I'm feeling, uh, sad lately. I don't know. I just feel down. Maybe it's just one of those "I'm-not-so-sparkly-today-so-leave-me-alone" days. But the truth is, I kinda don't want to be left alone. I want to have someone to talk to although I don't know what to talk about. A part of me want to to share why I'm sad, but my reasonable self tells me to just keep it to myself. I might overshare and that would land be in a big trouble (again).
To cheer up myself a little, I watch my favorite videos on Youtube. This is one of my favorites: Chinese gymnast Jiang Yuyuan's floor routine in the 2008 Beijing Olympics.
Don't you just love her smile? Although she didn't win an individual medal for this routine, her artistic expression makes this routine so lovable. She was so happy doing this routine, and it shows. She attacked each move with so much passion, energy, and joy. Her bubbly music suits her happy disposition. I can watch this video over and over and not get tired of it. I love her smile, especially at the end of her routine. It's like she's saying, "Hey, I did it! I loved it!" And the crowd loves her, too.

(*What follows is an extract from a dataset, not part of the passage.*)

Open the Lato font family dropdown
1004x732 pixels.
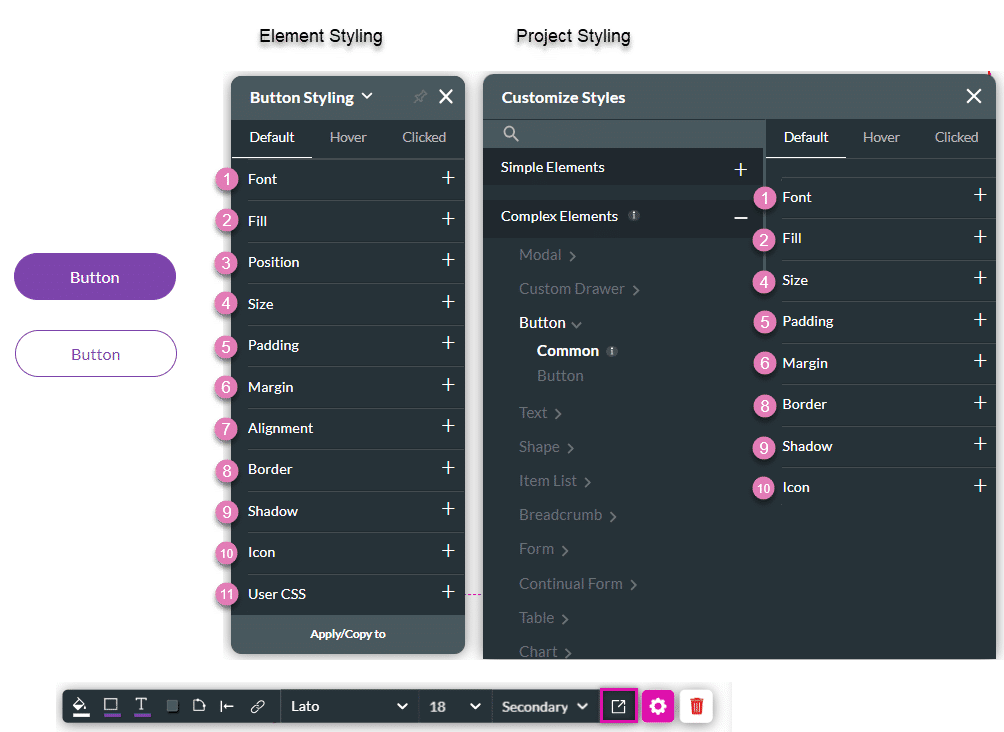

I wish I could bring back my similar sparkle. Everything will soon be okay, right? I'm sad, and there's nothing wrong with embracing it for now. Maybe I don't need to fight it if that's what I'm actually feeling; I'm acknowledging it as I work things out in my head.
For now, I'm sad. So I'm again pressing the video's play button to enjoy Jiang Yuyuan's routine. Her smile makes me smile, too.